==== TEXT EXCERPT
Paul Muthui Mwavu v Whitestone (K) Ltd [2015] KECA 745 (KLR) | Vicarious Liability | Esheria

Paul Muthui Mwavu v Whitestone (K) Ltd [2015] KECA 745 (KLR)

Full Case Text

IN THE COURT OF APPEAL

AT MALINDI

(CORAM: OKWENGU, MAKHANDIA & SICHALE, JJ.A.)

CIVIL APPEAL NO. 14 OF 2014

BETWEEN

PAUL MUTHUI MWAVU……………………………………………APPELLANT

AND

WHITESTONE (K) LTD…………..……………………..………RESPONDENT

(Being an appeal from the judgment of the High Court of Kenya at Malindi (Meoli, J.) dated 28th February, 2014,

in

H.C.C.C. No. 12 of 2011)

*******************

JUDGMENT OF THE COURT

[1]Paul Muthui Mwavu who is now the appellant before us was the plaintiff in the Magistrate’s Court at Kilifi where he had filed a suit against Whitestone (K) Ltd who is now the respondent before us. The appellant’s suit was for general and special damages arising from personal injuries suffered by him as a result of an accident that was allegedly caused by the negligence of the respondent and/or his authorized driver, servant or agent.

[2]The respondent filed a defence in which it denied the occurrence of the accident and the particulars of negligence pleaded against it.  The appellant’s suit was heard by a Principal Magistrate who delivered a judgment, in which he found the respondent fully liable for the accident, and assessed a sum of Kshs.350,000/- as general damages and Kshs.2,500/- as special damages.

[3] Being aggrieved, the respondent lodged an appeal in the High Court challenging the judgment of the trial court on several grounds to wit: that the magistrate erred in holding the respondent vicariously liable for the unauthorized acts and/or omission of its driver; that the damages awarded were excessive; and that the learned magistrate failed to consider the evidence adduced, misapprehended the facts and misapplied the law on vicarious liability.

[4]   In her judgment, Meoli, J. relying on Shighadai v Kenya Power & Lighting Company Ltd & Another[1988] KLR 682 (Shighadai case), found that the respondent’s driver acted contrary to the respondent’s instructions by carrying unauthorized passengers including the appellant, and that the appellant put himself at risk by boarding the respondent’s vehicle that was neither a public service vehicle, nor had any passenger seat. The learned Judge therefore allowed the appeal, quashed the conviction, and substituted an order dismissing the respondent’s suit.
========
==== STORED RECORDS
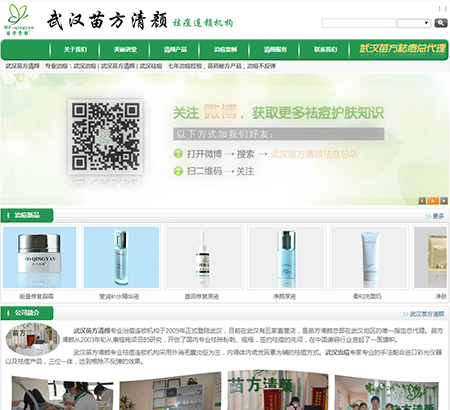Image resolution: width=450 pixels, height=410 pixels.
Task: Click the 莹润补水精华液 product name link
Action: pyautogui.click(x=119, y=296)
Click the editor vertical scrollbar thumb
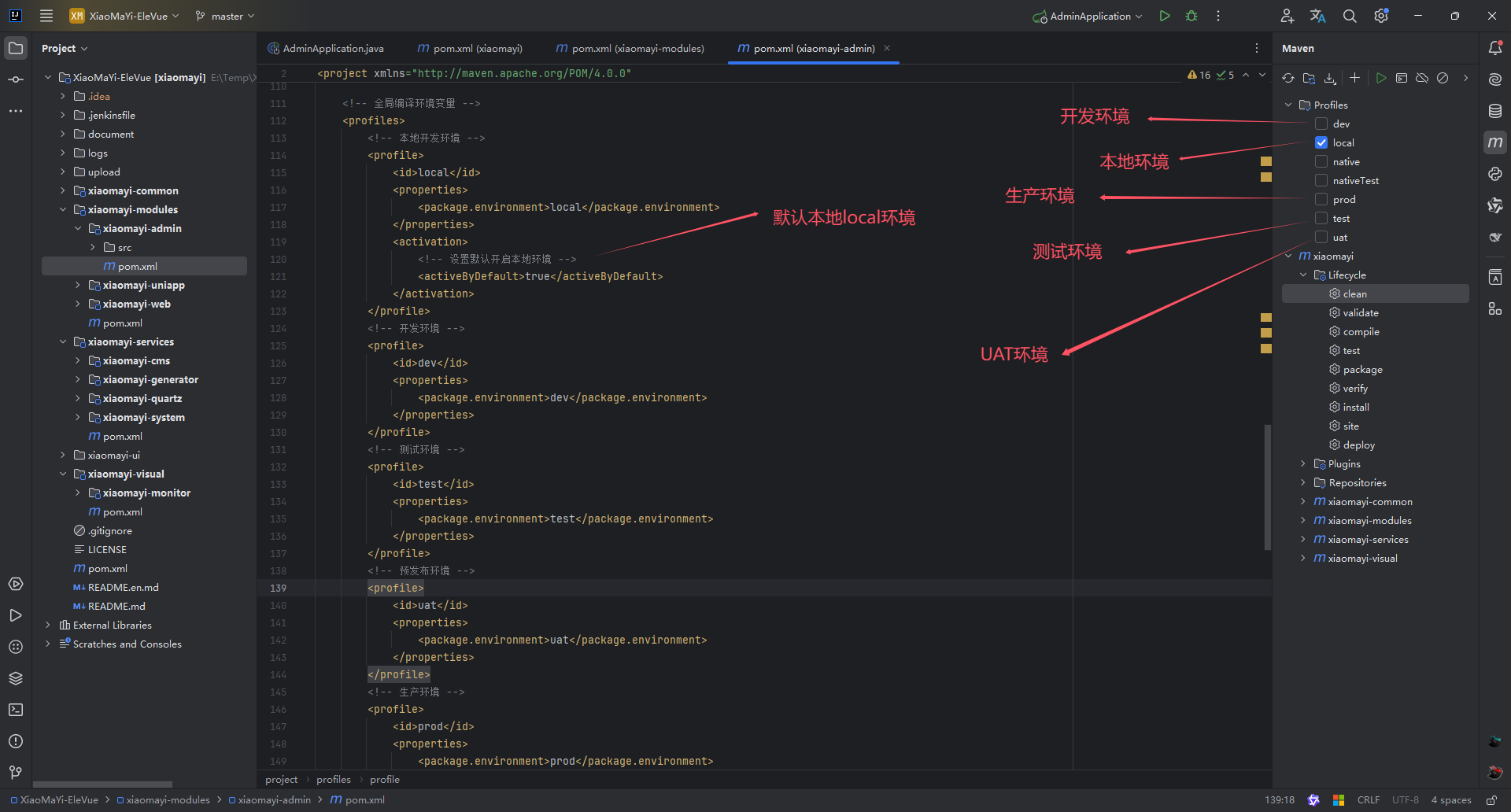 [x=1267, y=487]
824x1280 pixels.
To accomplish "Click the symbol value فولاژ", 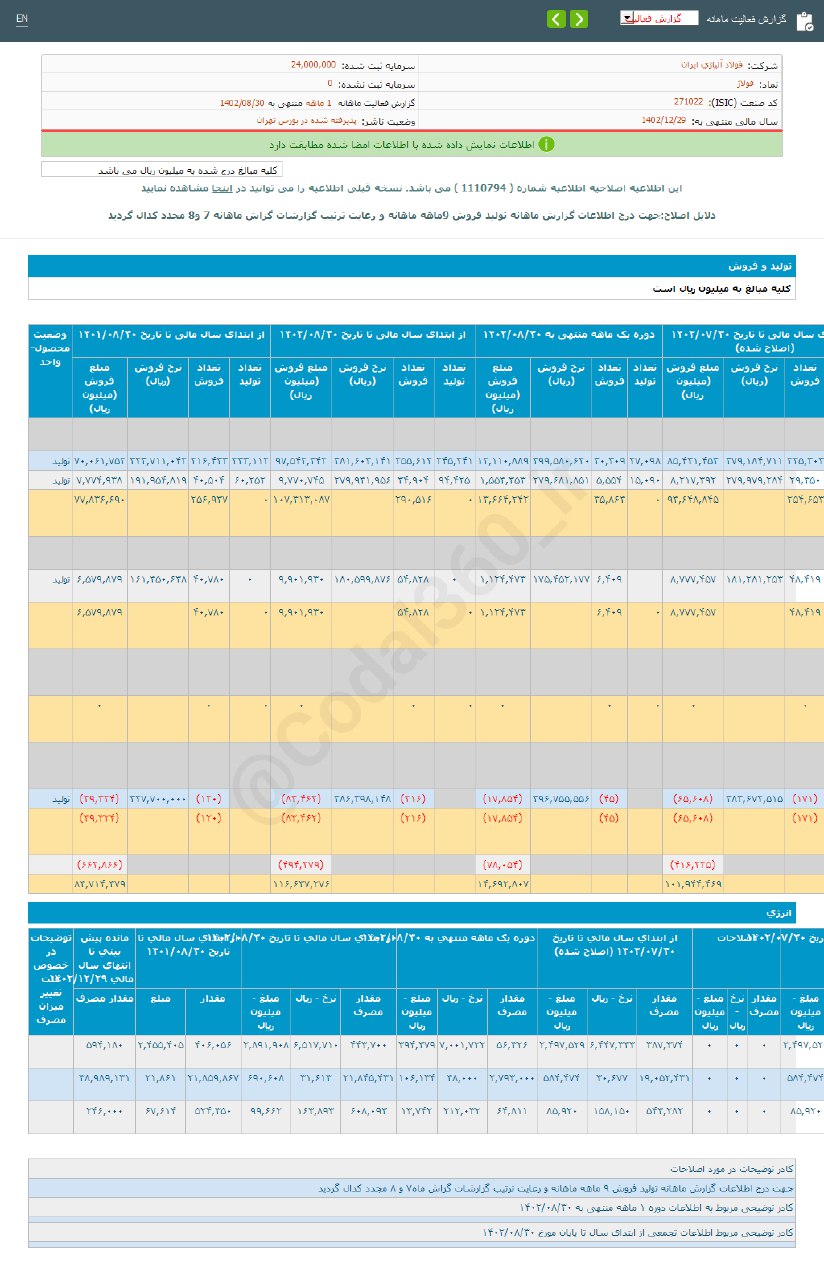I will 742,85.
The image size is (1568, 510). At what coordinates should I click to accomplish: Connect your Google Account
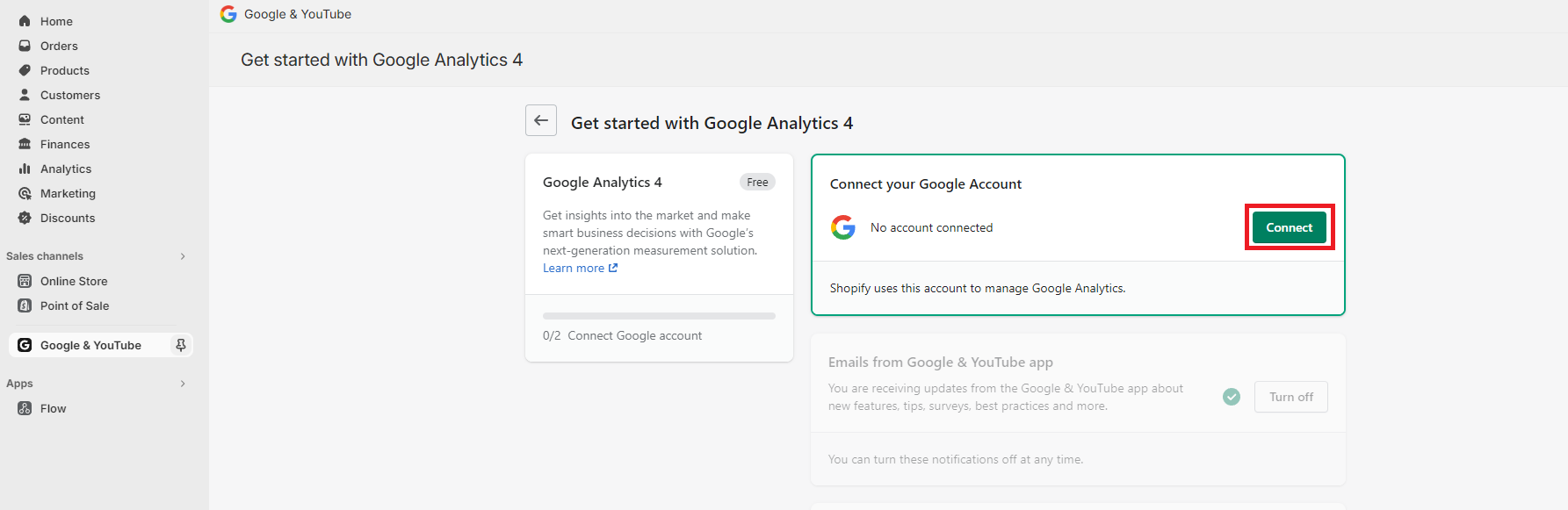pos(1289,226)
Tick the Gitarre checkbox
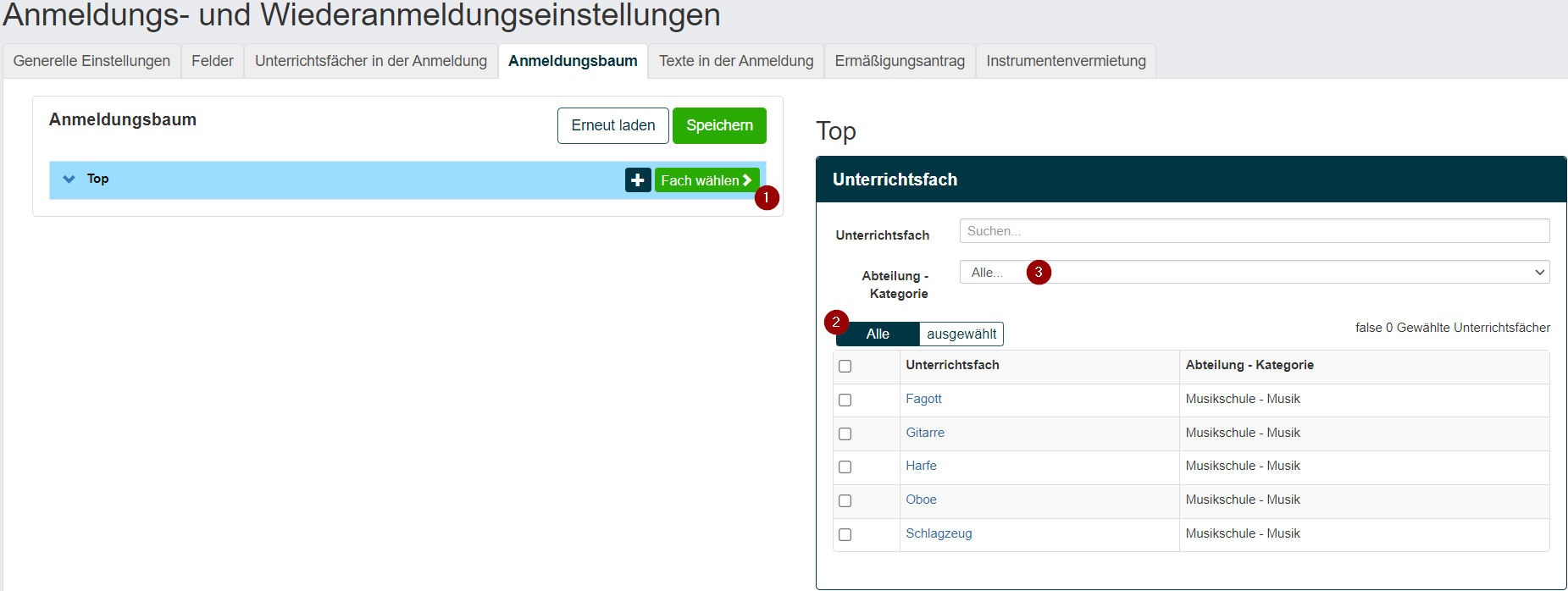This screenshot has height=591, width=1568. pos(845,434)
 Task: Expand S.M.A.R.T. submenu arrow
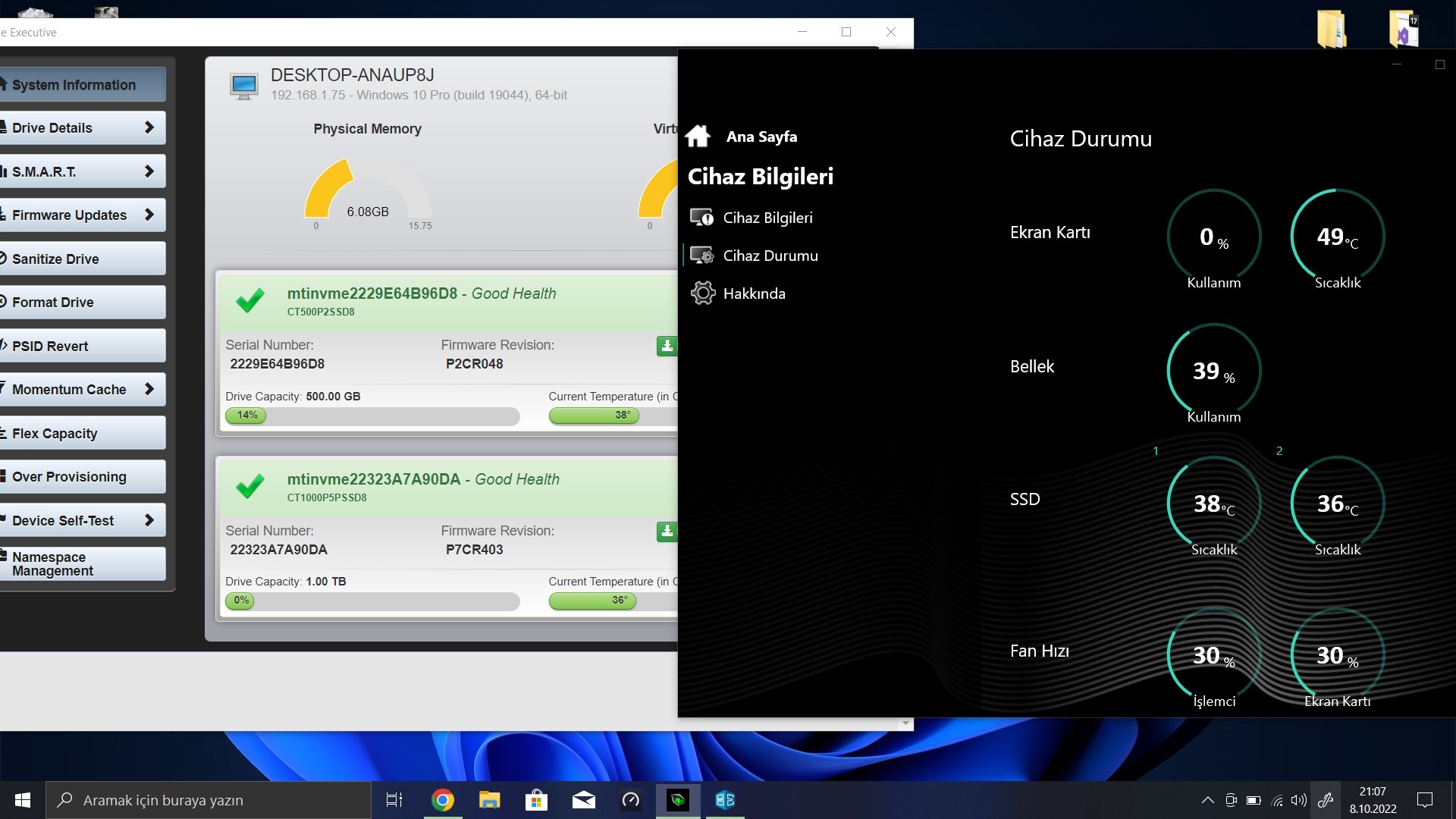coord(149,171)
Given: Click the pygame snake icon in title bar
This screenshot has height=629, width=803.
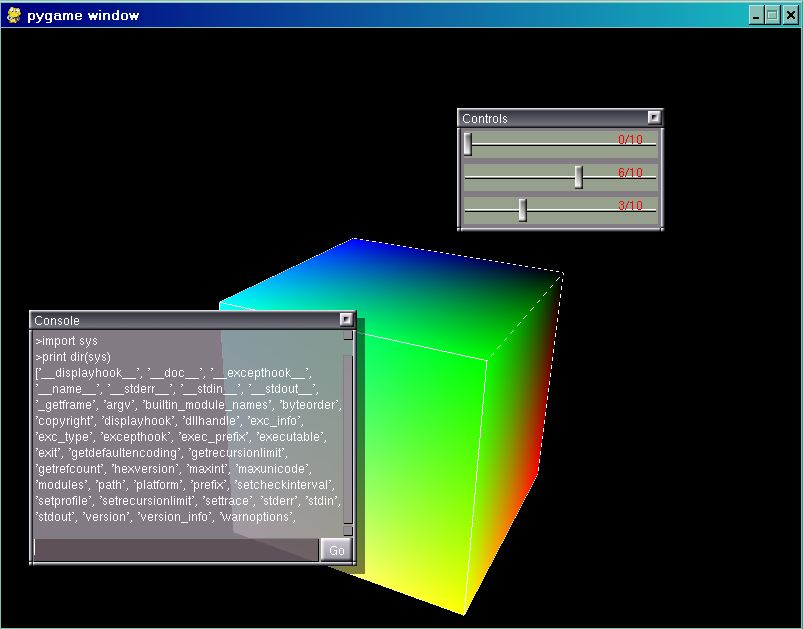Looking at the screenshot, I should 14,15.
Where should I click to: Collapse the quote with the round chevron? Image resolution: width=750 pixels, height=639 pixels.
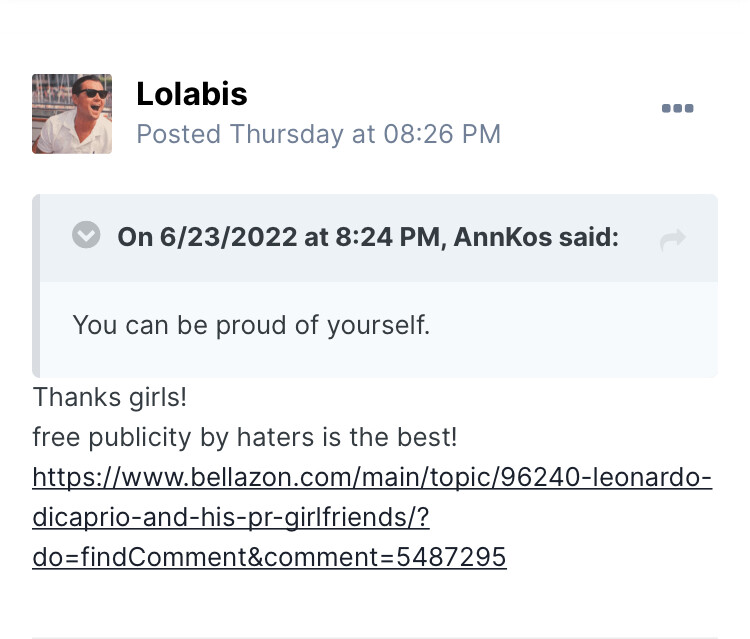[87, 236]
========
## EXERCISE REQUIREMENTS
1 > In the Court of Appeal judgment above the records, rewrite the passage starting at "WHITESTONE (K) LTD…………..……………………..………RESPONDENT" and ending at "servant or agent.", changing "plaintiff" to "claimant".
2 > Put this sentence from the Court of Appeal judgment into Spanish: "The respondent filed a defence in which it denied the occurrence of the accident and the particulars of negligence pleaded against it."
3 > According to the Court of Appeal judgment, what sum did the Principal Magistrate assess as general damages?

## FINAL RESULTS
1 >
WHITESTONE (K) LTD…………..……………………..………RESPONDENT

(Being an appeal from the judgment of the High Court of Kenya at Malindi (Meoli, J.) dated 28th February, 2014,

in

H.C.C.C. No. 12 of 2011)

*******************

JUDGMENT OF THE COURT

[1]Paul Muthui Mwavu who is now the appellant before us was the claimant in the Magistrate’s Court at Kilifi where he had filed a suit against Whitestone (K) Ltd who is now the respondent before us. The appellant’s suit was for general and special damages arising from personal injuries suffered by him as a result of an accident that was allegedly caused by the negligence of the respondent and/or his authorized driver, servant or agent.

2 > La parte demandada presentó una contestación en la que negó que el accidente hubiera ocurrido, así como los pormenores de negligencia alegados en su contra.

3 > Kshs.350,000/-